No one in this country can forget how President George Bush, Ms Rice, and Tony Blair have repeatedly refused to call for an immediate ceasefire, a truce that would have saved all those lives yesterday. Ms Rice would say only: "We want a ceasefire as soon as possible,'' a remark followed by an Israeli announcement that it intended to maintain its bombardment of Lebanon for at least another two weeks.

Throughout the day, Qana villagers and civil defence workers dug through the ruins of the building with spades and with their hands, tearing at the muck until they found one body after another still dressed in colorful clothes. In one section of the rubble, they found what was left of a single room with 18 bodies inside. Twelve of the dead were women. All across southern Lebanon now, you find scenes like this, not so grotesque in scale, perhaps, but just as terrible, for the people of these villages are terrified to leave and terrified to stay. The Israelis had dropped leaflets over Qana, ordering its people to leave their homes. Yet twice now since Israel's onslaught began, the Israelis have ordered villagers to leave their houses and then attacked them with aircraft as they obeyed the Israeli instructions and fled. There are at least 3,000 Shia Muslims trapped in villages between Qlaya and Aiteroun close to the scene of Israel's last military incursion at Bint Jbeil and yet none of them can leave without fear of dying on the roads.

And Mr Olmert's reaction? After expressing his "great sorrow", he announced that: "We will not stop this battle, despite the difficult incidents [sic] this morning. We will continue the activity, and if necessary it will be broadened without hesitation." But how much further can it be broadened? Lebanon's infrastructure is being steadily torn to pieces, its villages razed, its people more and more terrorized and terror is the word they used by Israel's American-made fighter bombers. Israel's savagery against the civilian population has deeply shocked not only the Western diplomats who have remained in Beirut, but hundreds of humanitarian workers from the Red Cross and major aid agencies.

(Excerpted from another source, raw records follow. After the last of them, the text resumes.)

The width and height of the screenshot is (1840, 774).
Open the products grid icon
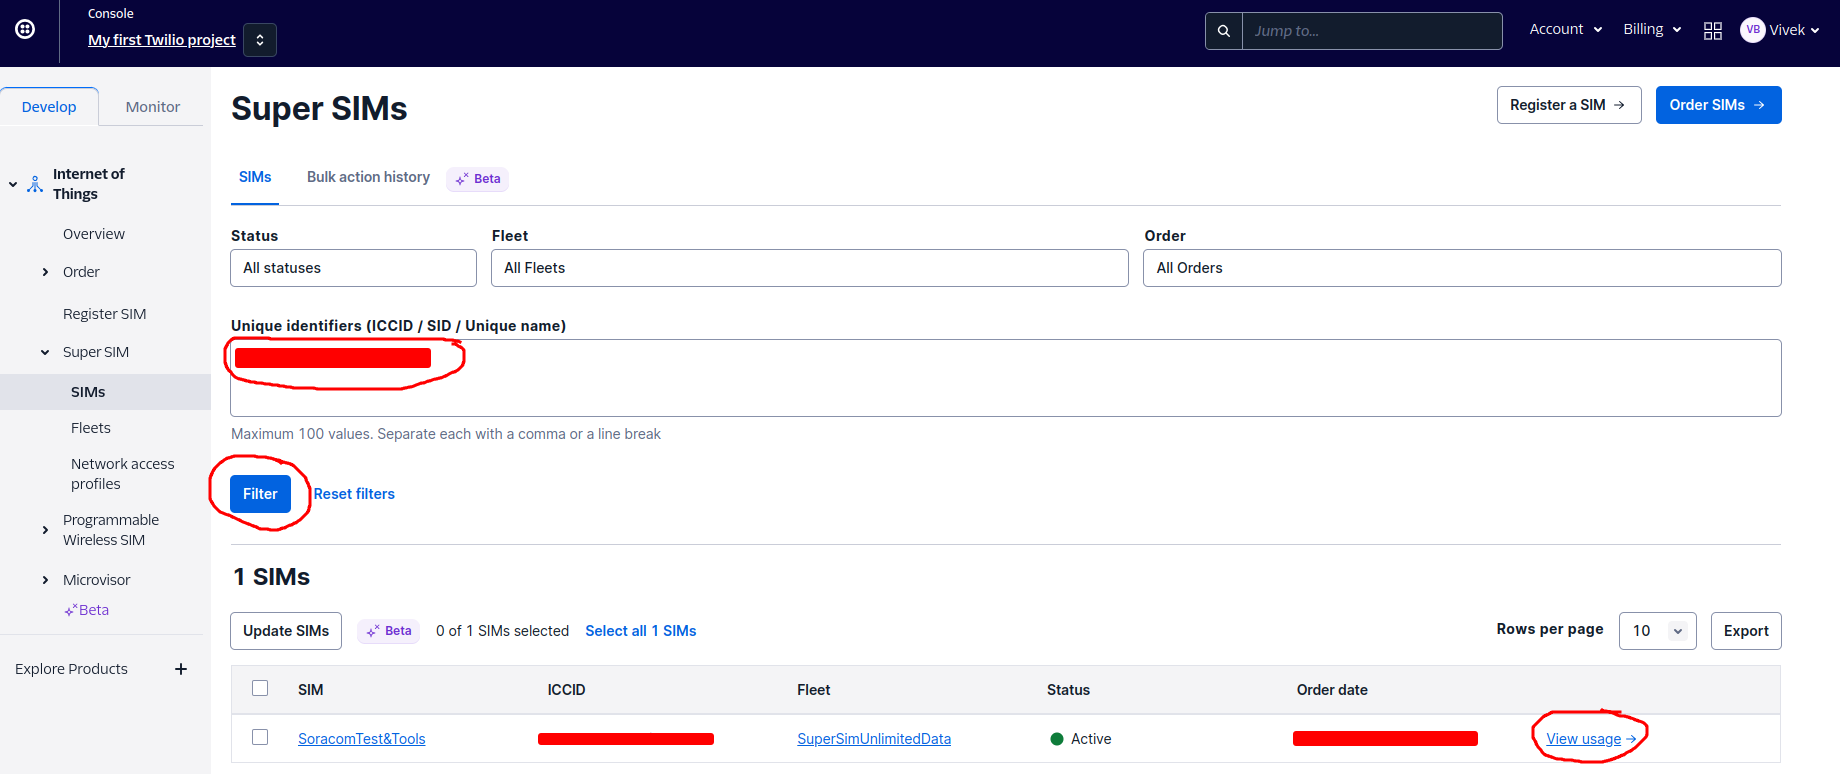1712,31
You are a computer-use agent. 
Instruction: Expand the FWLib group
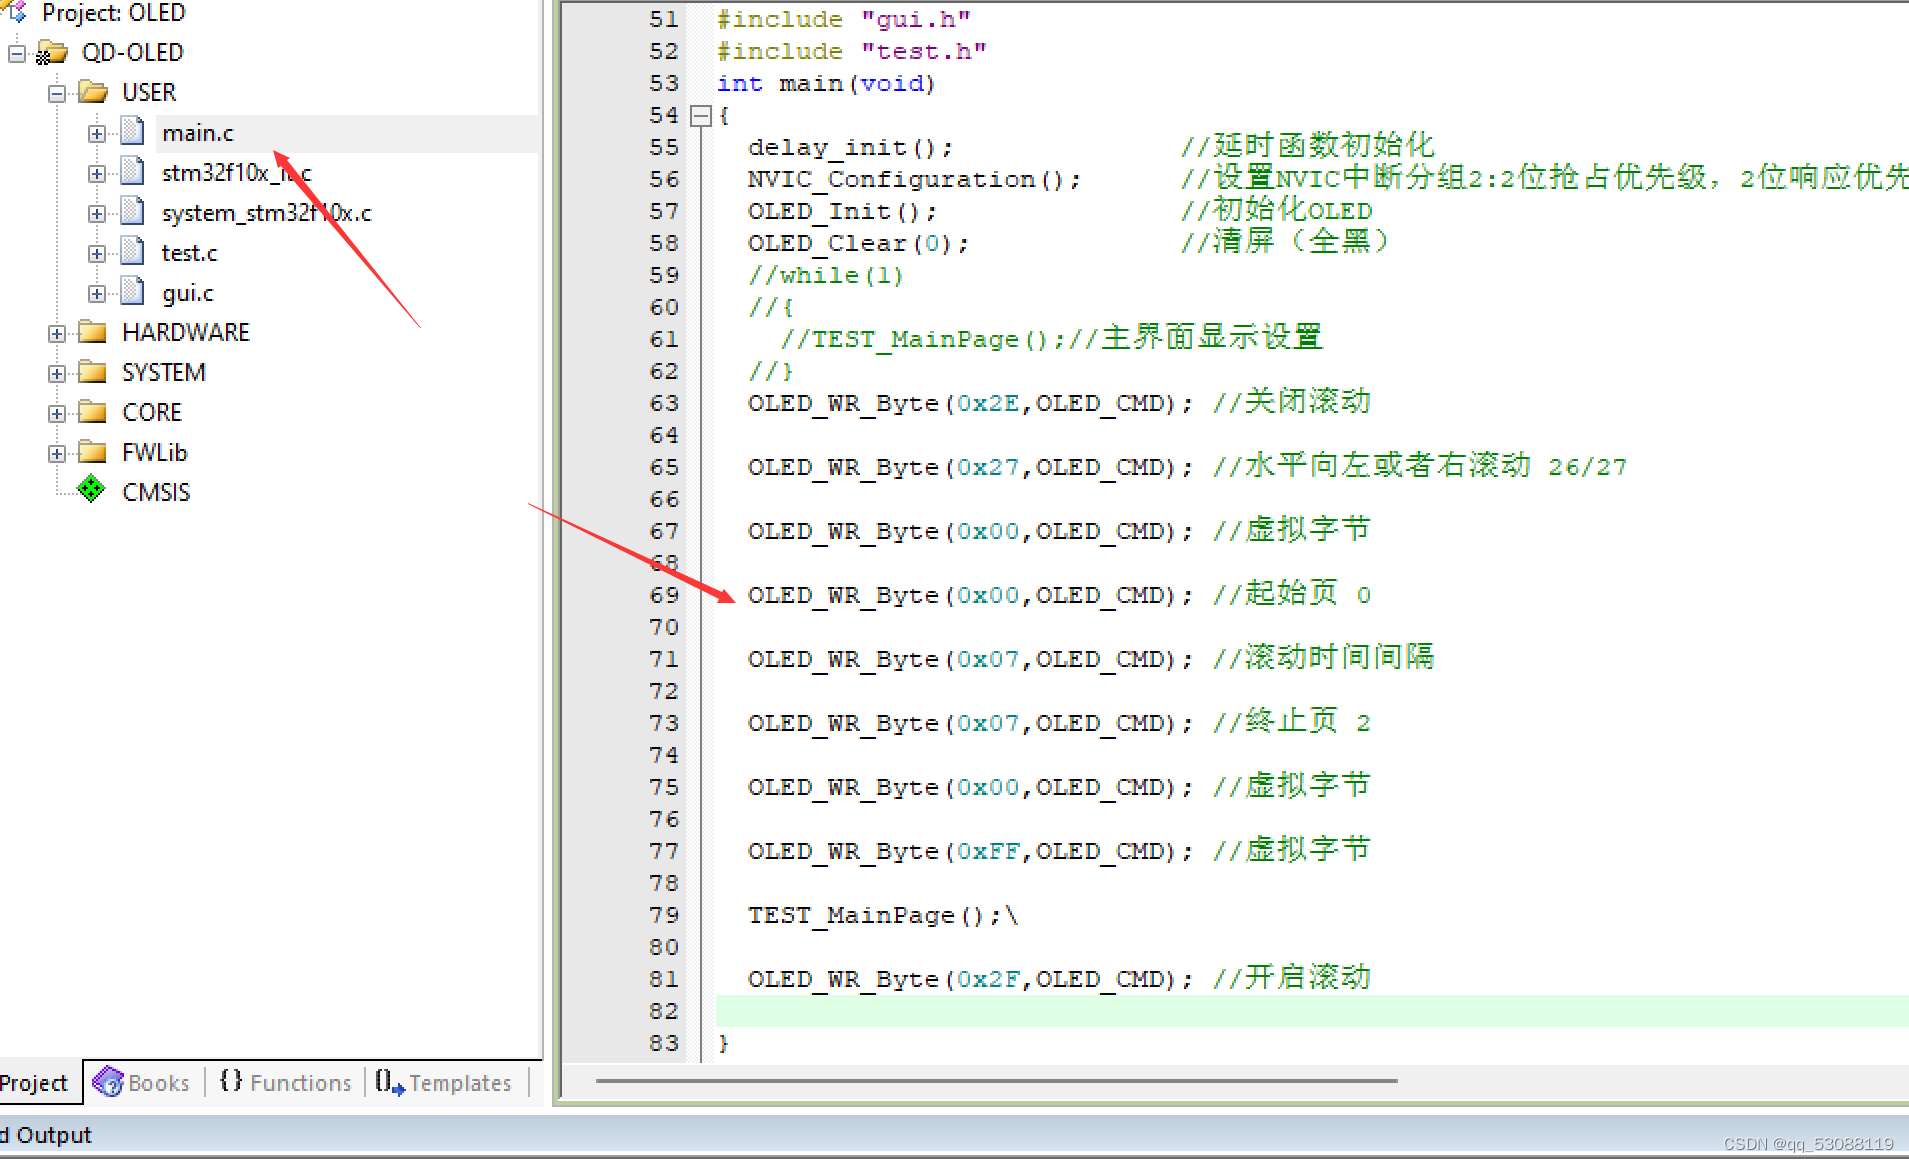pos(57,451)
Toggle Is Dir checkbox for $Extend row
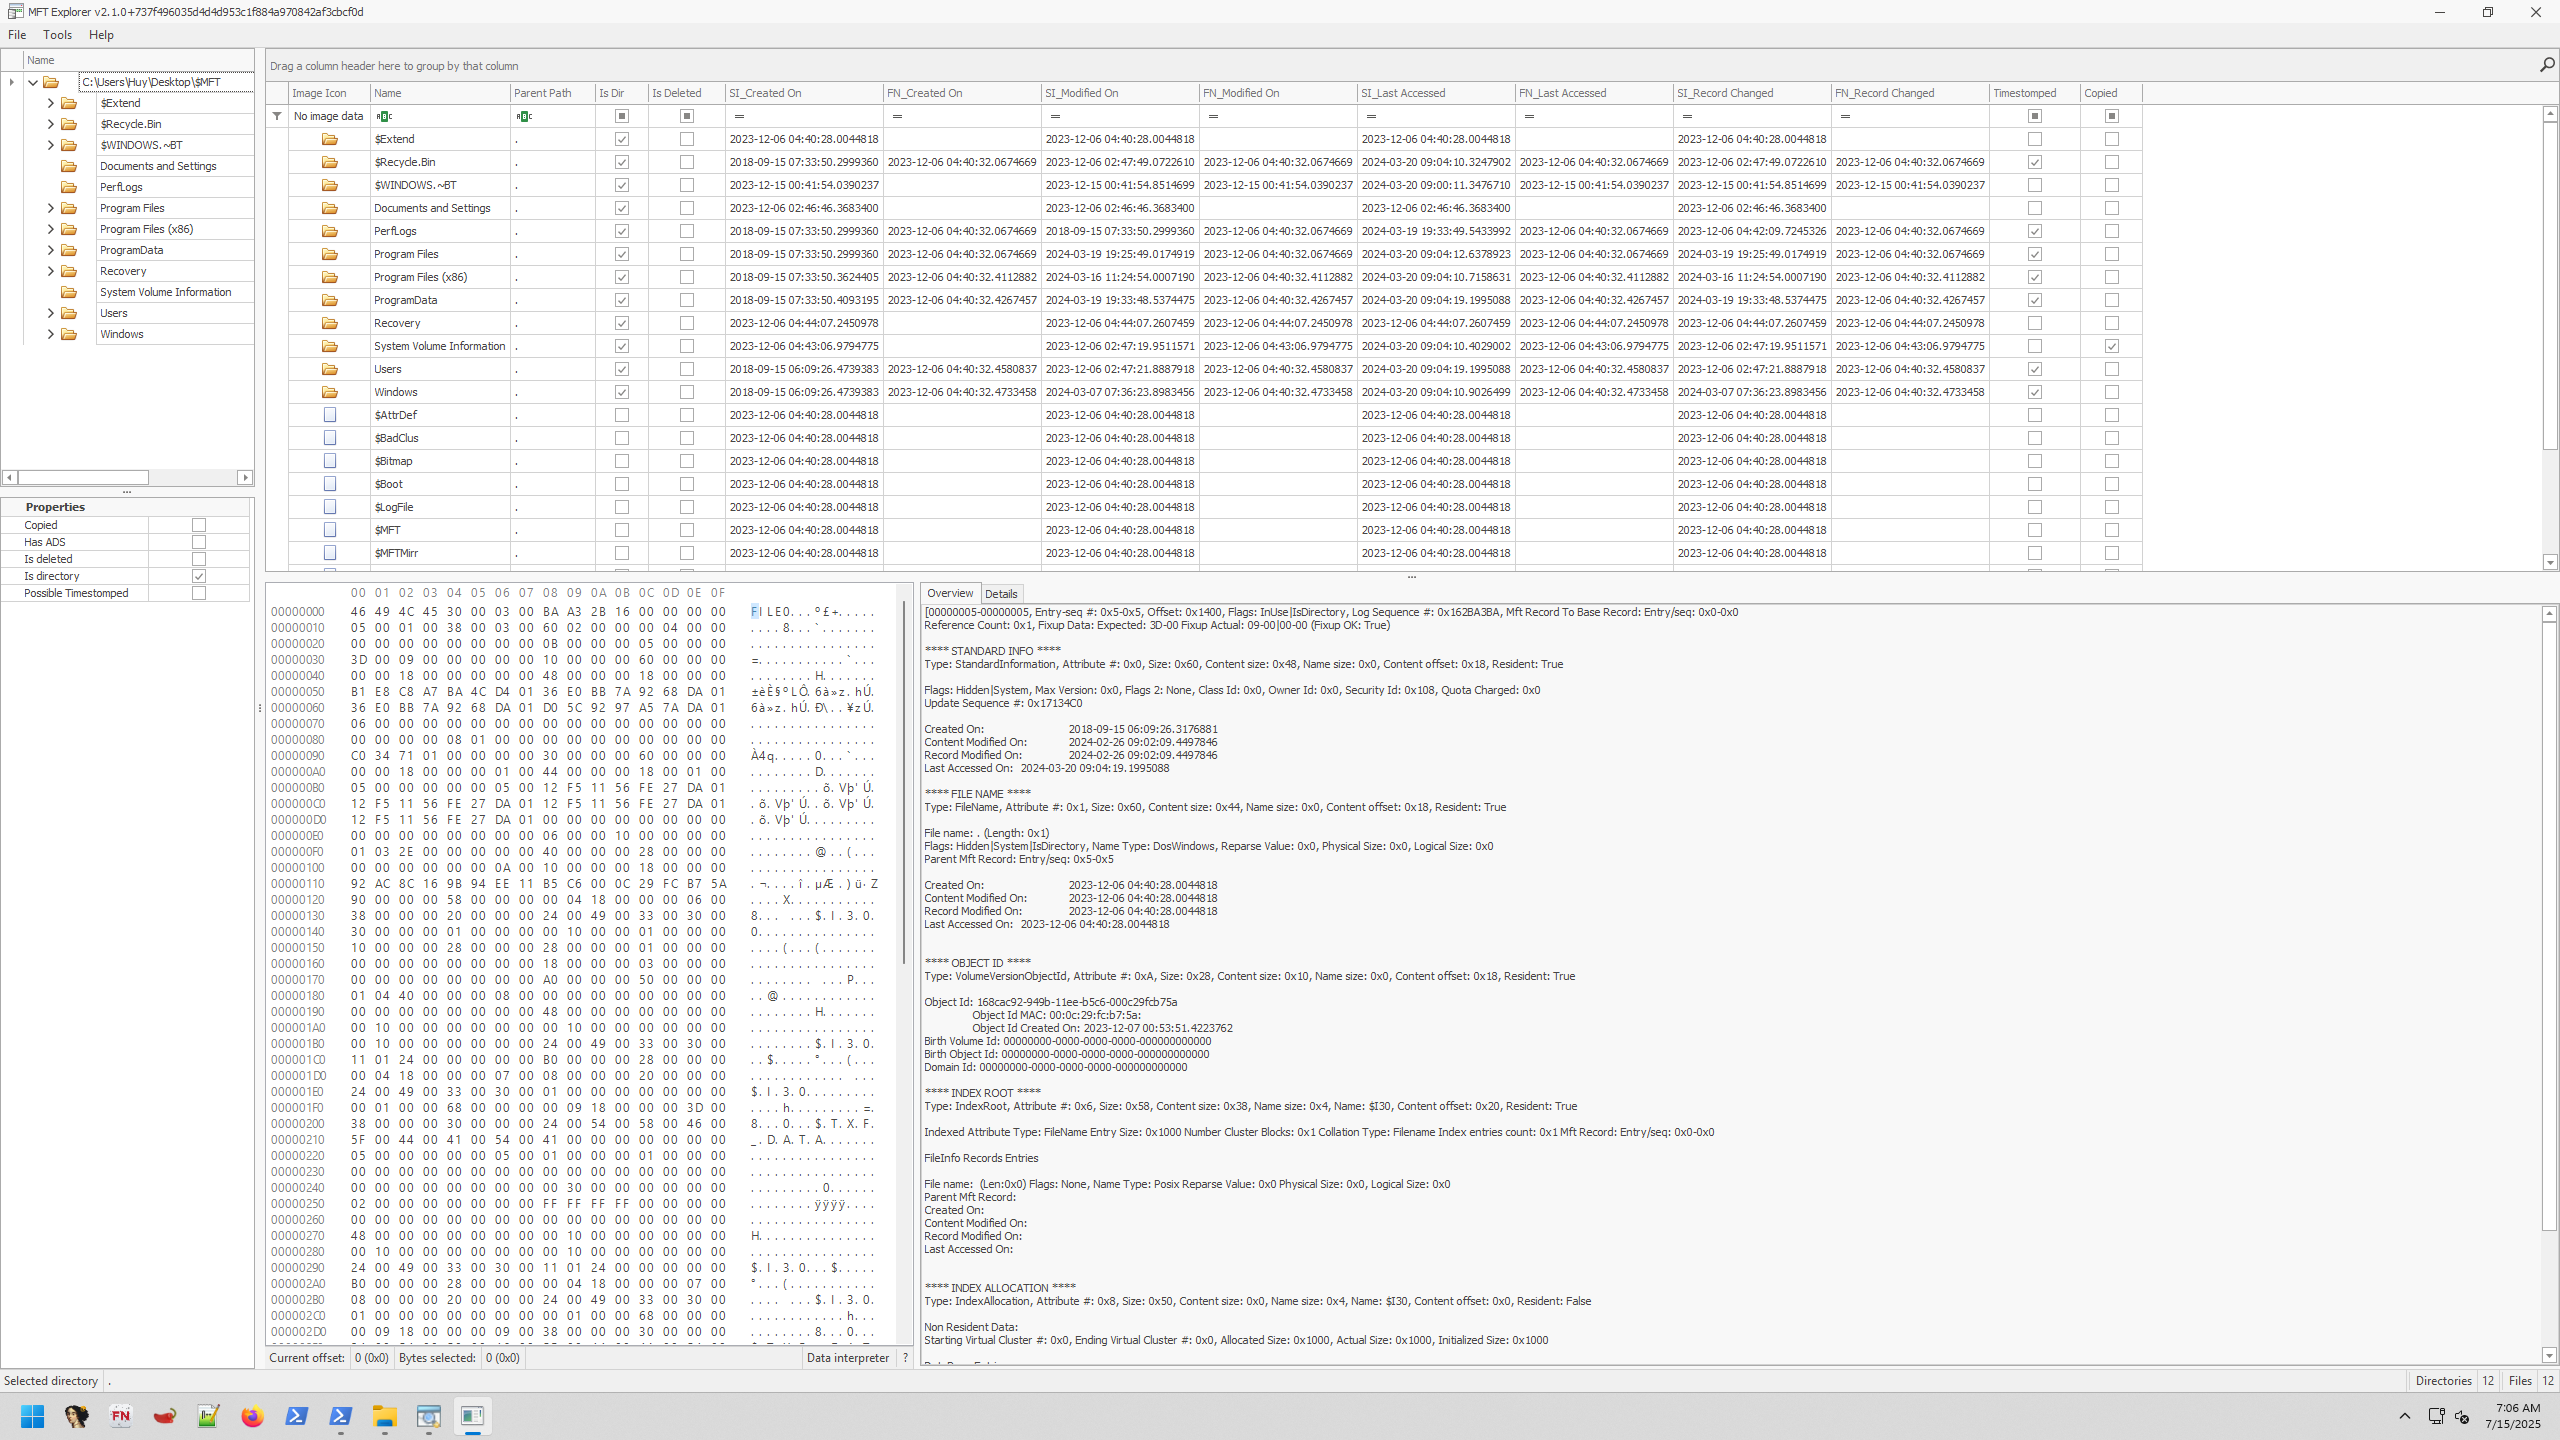The height and width of the screenshot is (1440, 2560). point(621,139)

Incredibly, Israel yesterday denied safe passage to a UN World Food Program aid convoy en route to the south, a six-truck mission that should have taken relief supplies to the south-eastern town of Marjayoun. More than three quarters of a million Lebanese have now fled their homes, but there is still no accurate figure for the total number still trapped in the south. Khalil Shalhoub, who survived amid the wreckage in Qana yesterday, said that his family and the Hashims were just too "terrified" to take the road out of the village, which has been attacked by aircraft for more than two weeks. The seven-mile highway between Qana and Tyre is littered with civilian homes in ruins and burnt-out family cars. On Thursday, the Israeli Army's Al-Mashriq radio, which broadcasts into southern Lebanon, told residents that their villages would be "totally destroyed" if missiles were fired from them. But anyone who has watched Israel's bombing these past two weeks knows that, in many cases, the Israelis do not know the location in which the Hizbollah are firing missiles, and when they do they frequently miss their targets. How can a villager prevent the Hizbollah from firing rockets from his street? The Hizbollah do take cover beside civilian houses just as Israeli troops entering Bint Jbeil last week also used civilian homes for cover. But can this be the excuse for slaughter on such a scale?

Mr Siniora addressed foreign diplomats in Beirut yesterday, telling them that the government in Beirut was now only demanding an immediate ceasefire and was not interested any longer in a political package to go with it. Needless to say, Mr Jeffrey Feltman, whose country made the bomb which killed the innocents of Qana yesterday, chose not to attend.